Extract provided:

<<<<

Gory, graphic horror violence. Killer strikes victim repeatedly with a hammer, face shown bloodied and beaten. Dead bodies wash ashore after characters shown getting kidnapped by unseen assailants in a white van. Gas station clerk shot and killed. Character taken prisoner in a van, tied up as his blood is being drained before he's stabbed in the throat and killed. On a farm, a lamb is shown getting its throat slit as it screams. A farmer comes out of his home to find a pig carcass cut open, its entrails exposed. Hatchet deaths. Car chase, ending in car explosion. Lead character gets into a fistfight at a party.
College boyfriend and girlfriend shown trying to have sex. Later that night, they have audible sex in bed. Brief nudity, female breast. Lead character in the shower, male buttocks exposed. Lead character almost completely naked as he escapes from a van where assailants are trying to kill him.

>>>>

Material provided:
<<<<

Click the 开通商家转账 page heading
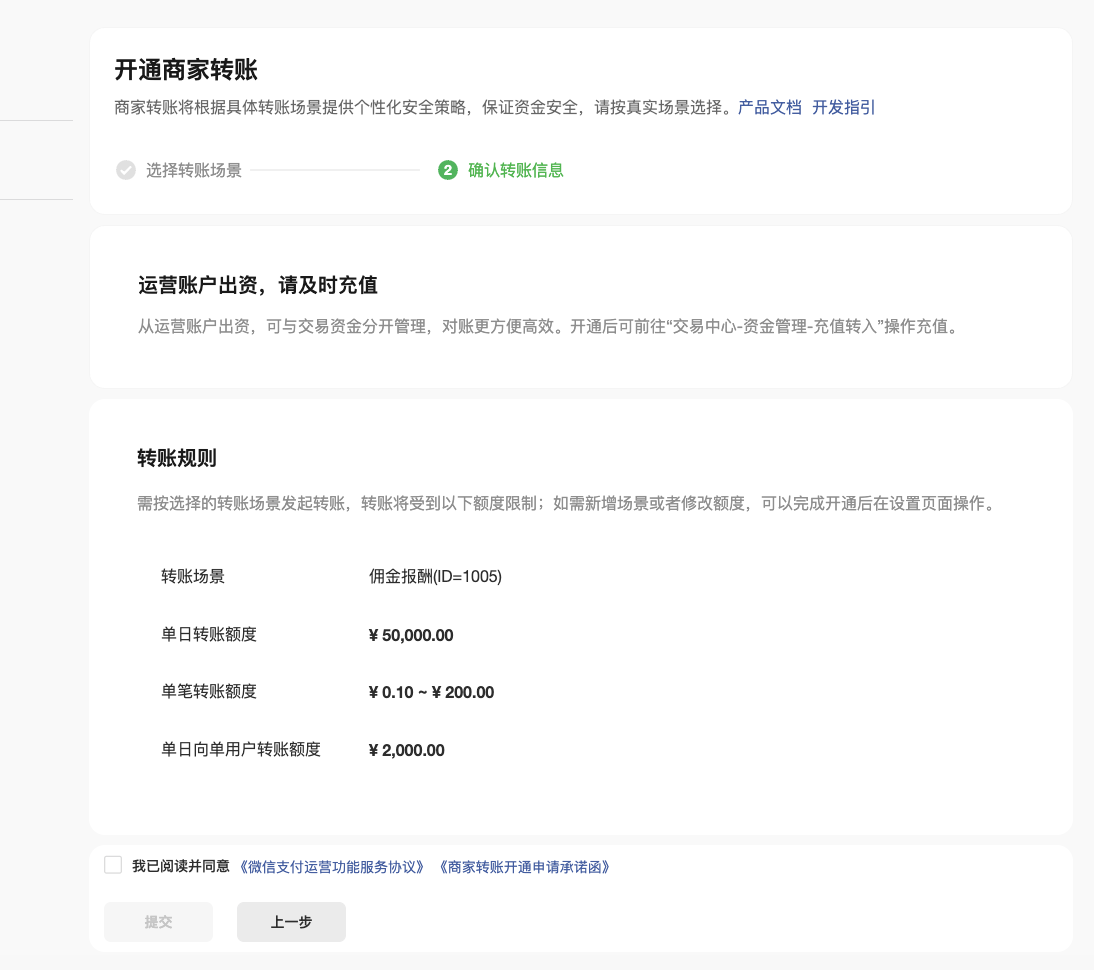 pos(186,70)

>>>>
<<<<

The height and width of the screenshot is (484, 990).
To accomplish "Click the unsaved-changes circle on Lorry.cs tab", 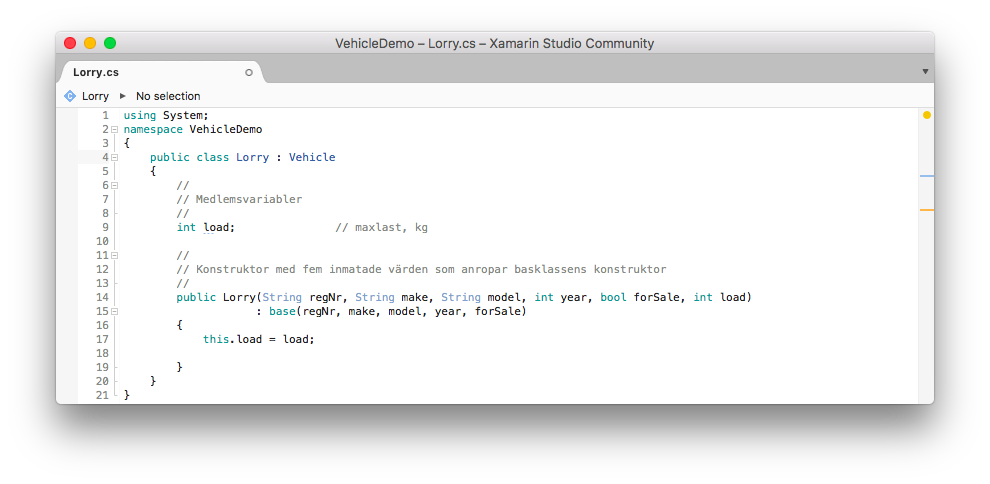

>>>>
<<<<

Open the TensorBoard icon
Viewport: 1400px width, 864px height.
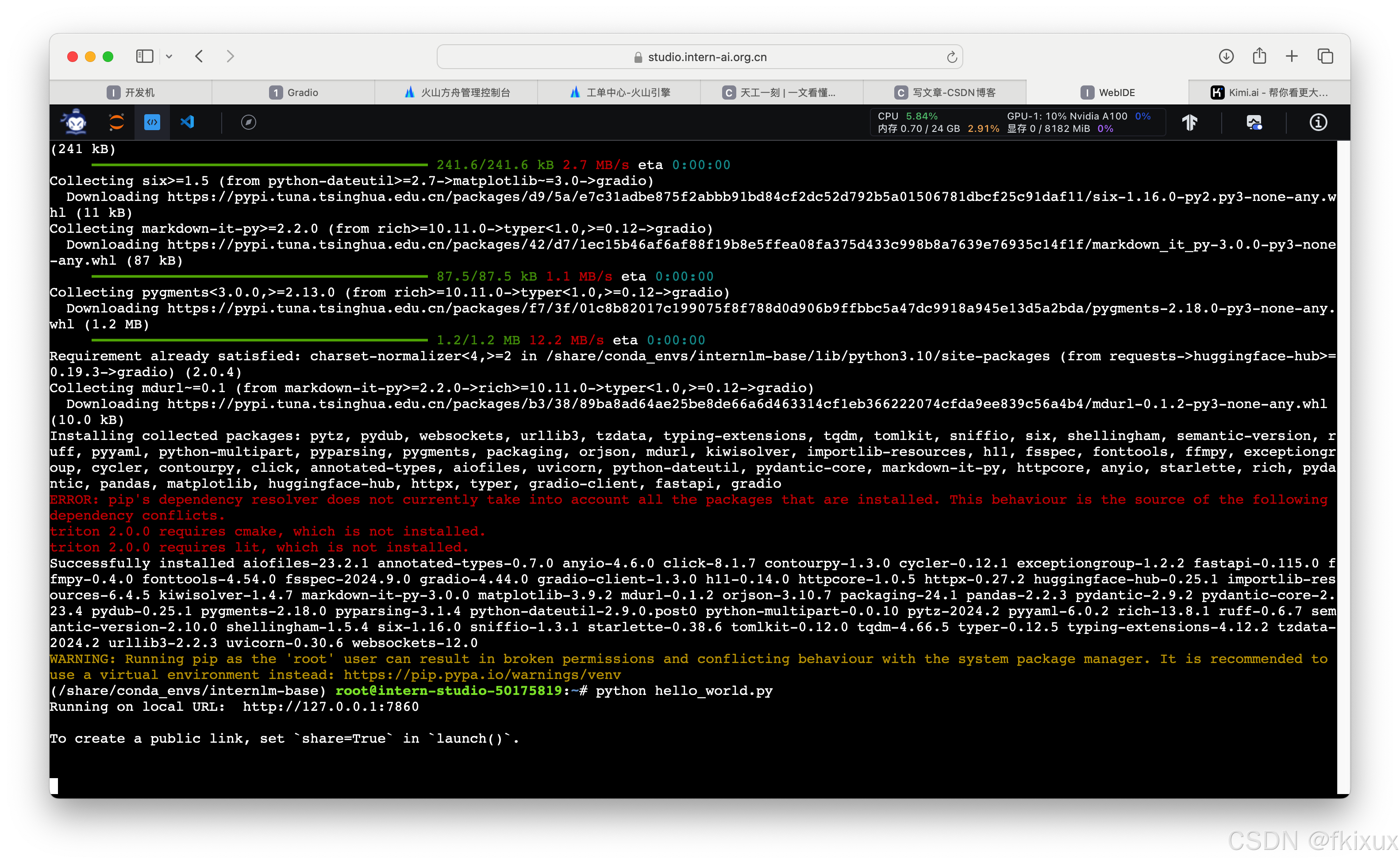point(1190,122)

>>>>

Requirement A: From the content guide, quote everything from "College boyfriend and" down to "to kill him.".
Requirement B: Decide whether each statement agrees with the content guide, answering yes or no and quoting the words that settle it: (i) A gas station clerk is shot and killed. (ii) The car chase ends with the car going off a cliff. (iii) The lead character gets into a fistfight at a party.
Requirement C: According to the content guide, which animal on the farm is shown getting its throat slit?
The listing has no part in any of this work.

Problem solution A:
College boyfriend and girlfriend shown trying to have sex. Later that night, they have audible sex in bed. Brief nudity, female breast. Lead character in the shower, male buttocks exposed. Lead character almost completely naked as he escapes from a van where assailants are trying to kill him.

Problem solution B:
(i) Yes: "Gas station clerk shot and killed."
(ii) No: "Car chase, ending in car explosion."
(iii) Yes: "Lead character gets into a fistfight at a party."

Problem solution C: A lamb.